Copy the listing below verbatim, every line and character unchanged.

........

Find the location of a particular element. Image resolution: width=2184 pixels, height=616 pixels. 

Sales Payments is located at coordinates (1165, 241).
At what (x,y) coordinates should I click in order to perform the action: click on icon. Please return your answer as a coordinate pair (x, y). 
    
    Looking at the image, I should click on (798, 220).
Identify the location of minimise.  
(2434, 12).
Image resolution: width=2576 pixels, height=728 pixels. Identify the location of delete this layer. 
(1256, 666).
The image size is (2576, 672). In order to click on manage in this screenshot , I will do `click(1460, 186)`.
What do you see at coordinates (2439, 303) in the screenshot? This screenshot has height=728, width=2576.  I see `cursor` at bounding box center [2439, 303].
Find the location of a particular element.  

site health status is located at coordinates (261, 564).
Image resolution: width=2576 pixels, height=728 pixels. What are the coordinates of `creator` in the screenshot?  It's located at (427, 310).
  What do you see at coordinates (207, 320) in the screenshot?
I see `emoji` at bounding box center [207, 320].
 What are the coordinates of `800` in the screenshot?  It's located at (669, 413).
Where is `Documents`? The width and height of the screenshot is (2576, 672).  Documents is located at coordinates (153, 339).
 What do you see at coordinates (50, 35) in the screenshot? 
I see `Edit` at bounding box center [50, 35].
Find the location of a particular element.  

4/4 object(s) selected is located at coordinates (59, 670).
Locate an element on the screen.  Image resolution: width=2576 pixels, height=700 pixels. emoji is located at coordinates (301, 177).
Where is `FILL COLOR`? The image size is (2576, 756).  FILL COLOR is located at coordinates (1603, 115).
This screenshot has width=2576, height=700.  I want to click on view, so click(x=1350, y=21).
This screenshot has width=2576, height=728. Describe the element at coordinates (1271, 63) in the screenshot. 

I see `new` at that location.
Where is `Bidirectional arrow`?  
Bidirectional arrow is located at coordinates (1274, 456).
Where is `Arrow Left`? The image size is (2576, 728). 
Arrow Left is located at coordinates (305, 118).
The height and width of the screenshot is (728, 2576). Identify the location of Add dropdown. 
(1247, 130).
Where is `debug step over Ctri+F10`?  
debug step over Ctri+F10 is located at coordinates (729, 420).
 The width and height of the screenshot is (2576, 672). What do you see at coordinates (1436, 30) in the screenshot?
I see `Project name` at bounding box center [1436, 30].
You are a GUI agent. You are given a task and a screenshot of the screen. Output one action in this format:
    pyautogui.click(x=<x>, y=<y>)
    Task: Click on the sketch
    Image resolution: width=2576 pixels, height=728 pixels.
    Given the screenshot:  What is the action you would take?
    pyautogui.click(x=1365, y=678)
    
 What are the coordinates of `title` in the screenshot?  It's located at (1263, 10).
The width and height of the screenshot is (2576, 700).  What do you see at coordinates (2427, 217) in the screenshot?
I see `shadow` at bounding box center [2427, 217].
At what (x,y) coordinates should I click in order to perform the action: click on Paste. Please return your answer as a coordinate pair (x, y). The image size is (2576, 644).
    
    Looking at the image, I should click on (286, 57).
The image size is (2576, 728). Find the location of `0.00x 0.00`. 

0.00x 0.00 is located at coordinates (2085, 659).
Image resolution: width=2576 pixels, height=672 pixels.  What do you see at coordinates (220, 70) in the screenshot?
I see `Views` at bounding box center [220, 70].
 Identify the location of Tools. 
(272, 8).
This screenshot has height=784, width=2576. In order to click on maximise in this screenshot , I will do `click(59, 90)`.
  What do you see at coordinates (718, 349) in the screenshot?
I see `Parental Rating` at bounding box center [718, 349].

........

OUTPUT OF THE EXERCISE –
Find the location of a particular element. Image resolution: width=2184 pixels, height=616 pixels. 

Sales Payments is located at coordinates (1165, 241).
At what (x,y) coordinates should I click in order to perform the action: click on icon. Please return your answer as a coordinate pair (x, y). 
    
    Looking at the image, I should click on (798, 220).
Identify the location of minimise.  
(2434, 12).
Image resolution: width=2576 pixels, height=728 pixels. Identify the location of delete this layer. 
(1256, 666).
The image size is (2576, 672). In order to click on manage in this screenshot , I will do `click(1460, 186)`.
What do you see at coordinates (2439, 303) in the screenshot? This screenshot has height=728, width=2576.  I see `cursor` at bounding box center [2439, 303].
Find the location of a particular element.  

site health status is located at coordinates (261, 564).
Image resolution: width=2576 pixels, height=728 pixels. What are the coordinates of `creator` in the screenshot?  It's located at (427, 310).
  What do you see at coordinates (207, 320) in the screenshot?
I see `emoji` at bounding box center [207, 320].
 What are the coordinates of `800` in the screenshot?  It's located at (669, 413).
Where is `Documents`? The width and height of the screenshot is (2576, 672).  Documents is located at coordinates (153, 339).
 What do you see at coordinates (50, 35) in the screenshot? 
I see `Edit` at bounding box center [50, 35].
Find the location of a particular element.  

4/4 object(s) selected is located at coordinates (59, 670).
Locate an element on the screen.  Image resolution: width=2576 pixels, height=700 pixels. emoji is located at coordinates (301, 177).
Where is `FILL COLOR`? The image size is (2576, 756).  FILL COLOR is located at coordinates (1603, 115).
This screenshot has width=2576, height=700.  I want to click on view, so click(x=1350, y=21).
This screenshot has width=2576, height=728. Describe the element at coordinates (1271, 63) in the screenshot. 

I see `new` at that location.
Where is `Bidirectional arrow`?  
Bidirectional arrow is located at coordinates (1274, 456).
Where is `Arrow Left`? The image size is (2576, 728). 
Arrow Left is located at coordinates (305, 118).
The height and width of the screenshot is (728, 2576). Identify the location of Add dropdown. 
(1247, 130).
Where is `debug step over Ctri+F10`?  
debug step over Ctri+F10 is located at coordinates (729, 420).
 The width and height of the screenshot is (2576, 672). What do you see at coordinates (1436, 30) in the screenshot?
I see `Project name` at bounding box center [1436, 30].
You are a GUI agent. You are given a task and a screenshot of the screen. Output one action in this format:
    pyautogui.click(x=<x>, y=<y>)
    Task: Click on the sketch
    Image resolution: width=2576 pixels, height=728 pixels.
    Given the screenshot:  What is the action you would take?
    pyautogui.click(x=1365, y=678)
    
 What are the coordinates of `title` in the screenshot?  It's located at (1263, 10).
The width and height of the screenshot is (2576, 700).  What do you see at coordinates (2427, 217) in the screenshot?
I see `shadow` at bounding box center [2427, 217].
At what (x,y) coordinates should I click in order to perform the action: click on Paste. Please return your answer as a coordinate pair (x, y). The image size is (2576, 644).
    
    Looking at the image, I should click on (286, 57).
The image size is (2576, 728). Find the location of `0.00x 0.00`. 

0.00x 0.00 is located at coordinates (2085, 659).
Image resolution: width=2576 pixels, height=672 pixels.  What do you see at coordinates (220, 70) in the screenshot?
I see `Views` at bounding box center [220, 70].
 Identify the location of Tools. 
(272, 8).
This screenshot has height=784, width=2576. In order to click on maximise in this screenshot , I will do `click(59, 90)`.
  What do you see at coordinates (718, 349) in the screenshot?
I see `Parental Rating` at bounding box center [718, 349].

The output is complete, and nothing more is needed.